Goldstein v. Tank

Spring, J.;

Under date of November 15, 1910, the plaintiff, who was carrying on business in the city of New York under the name of Ajax Fire Engine Works, in reply to a letter from the Syracuse Chemical Fire Extinguisher Company, wrote stating the price of one of its fire engines, with the conditions of sale, and also sent circulars and printed matter relative to the same. On the eighteenth of November the defendant, living in Syracuse, *342ordered an Ajax chemical fire engine of the Syracuse Fire Extinguisher Company, stipulating in the order that the sale was to he made on thirty days’ approval, etc. This letter Mr. Webb, who was the extinguisher company, forwarded to the plaintiff. On the nineteenth of that month the plaintiff acknowledged to the fire extinguisher company the receipt of this order, and at the same time stated that it would require the extinguisher company to “ guarantee the account in question. ” On the same day the plaintiff also wrote a letter to the defendant thanking him “for your order sent through our Agents, The Syracuse Fire Extinguisher Company,” and adding that shipment would be made in a few days. On the twenty-second day of November the plaintiff shipped directly to the defendant the fire engine which he had ordered through the Syracuse company, conforming in its stipulations to those embodied in the order which the defendant had delivered to the Spracuse agent. At the same time the plaintiff wrote to his Syracuse agent advising it of the shipment of the engine to the defendant and giving it instructions as to testing the machine, etc.

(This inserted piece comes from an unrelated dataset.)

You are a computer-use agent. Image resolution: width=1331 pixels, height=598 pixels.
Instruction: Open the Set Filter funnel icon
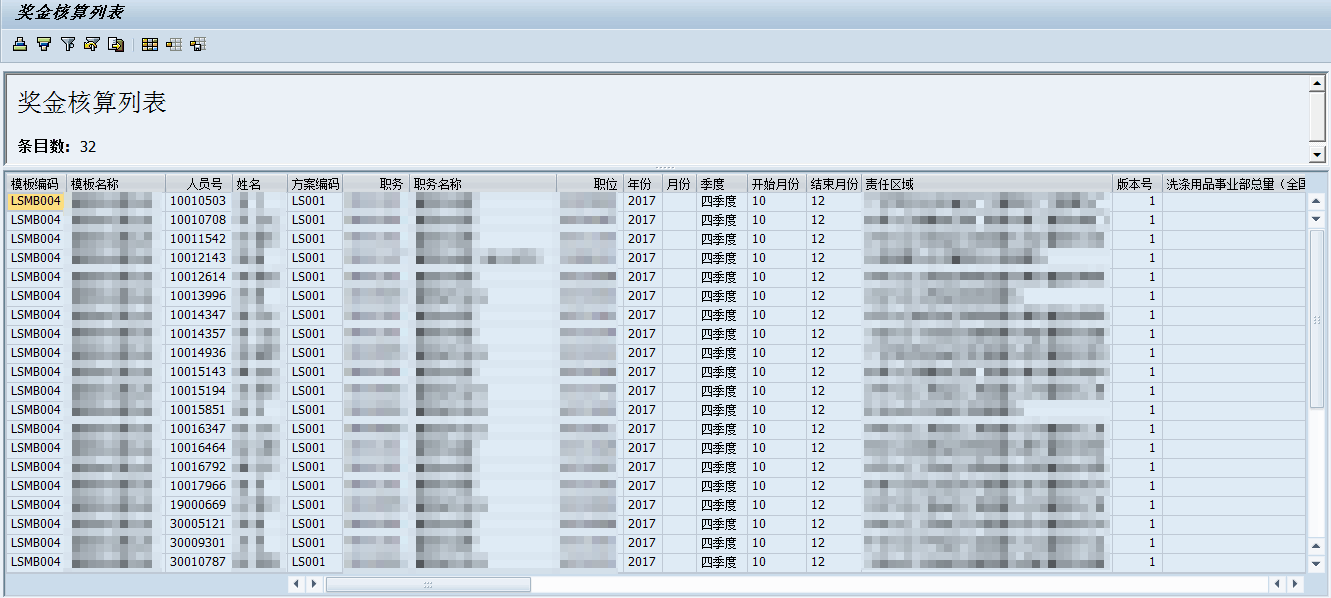point(67,44)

There was nothing in the letters from the plaintiff to the defendant advising the latter to make payment directly to it, and on the twentieth day of December the defendant gave a check to the Syracuse Fire Extinguisher Company in payment of the engine which he had purchased.

We appreciate the existence of the general rule that a selling agent selling an article not in his possession is not authorized to receive payment for such article, but the rule is not an inflexible one and its application in a given case depends upon the circumstances connected with the transaction. (Scott v. Hopkins, 2 N. Y. St. Repr. 324.)

The order for the engine was given by the defendant directly to the agent and he knew nothing of the relations existing between it and the plaintiff. The plaintiff had advised the defendant in his first communication that the extinguisher company was his agent, and in the letter accompanying the shipment of the machine there was no suggestion that payment should not be made to the agent. Again, it required the agent to guarantee the account, which made Webb or his company *343primarily liable for its payment, and so he had an interest which, perhaps, gave him authority to receive payment, although the evidence does not show that he did in fact make the guaranty required.

Even if these facts are not sufficient to establish that the agent was authorized to receive pay for the engine, they do indicate that in the actual communication between the parties there was no suggestion to the defendant that the purchase price of the engine should not be paid to the agent.

Passing this question, however, we think the evidence shows that the plaintiff by his subsequent conduct ratified or assented to the payment made by the defendant to the agent of the plaintiff. On the 5th of January, 1910, the plaintiff wrote to the defendant, referring to the shipment of the fire engine, and stating that the account was overdue. On the seventh the defendant answered this communication advising the plaintiff that he had paid the account to Mr. Webb of the Syracuse Fire Extinguisher Sales Company of whom the engine was ordered. On the ninth the plaintiff wrote to its agent in Syracuse, advising it of the letter of the defendant and asking that it give immediate attention to the matter and send a check by return mail. This was followed by a series of letters, which, apparently, did not elicit any reply. They were all written in an attempt to collect the account of the agent, although after the first letter the plaintiff disclaimed any authority in the agent to receive payment. A time was fixed in one of the letters within which the payment must be made. Finally the account against its agent was left with a mercantile agency company in New York city, and on the second of March it wrote to the agent demanding immediate settlement of the claim. This was followed by a further communication from the same agency company on the fourteenth of that month. There was no reply during aE this time to the letter of the defendant to the plaintiff of January seventh, and no intimation that the payment to the Syracuse agent was unauthorized and no letter, apparently, ever was written after January seventh by the plaintiff to the defendant; but, about the first of April, the attorneys for the plaintiff formally demanded the payment of the account, which was refused. I think the obligation was upon *344the plaintiff, when the latter notified him of the payment of this account to the plaintiff’s agent, to advise him promptly if it was expected to repudiate the authority of its agent. (Glor v. Kelly, 49 App. Div. 617, 619; affd., 166 N. Y. 589; Clark & Skyles Agency, 337; Hope v. Lawrence, 50 Barb. 258.)

The plaintiff elected to look to his agent for pay and pursued that course unvaryingly for nearly three months, and apparently until the effort was hopeless, and whatever he might say in some of his communications challenging the authority of the agent to receive payment, he was all the time ratifying the agent’s conduct in receiving this money from the defendant.

The judgment of the County Court should be affirmed, with costs of this appeal to the respondent.

All concurred, except McLennan, P. J., who dissented in an opinion.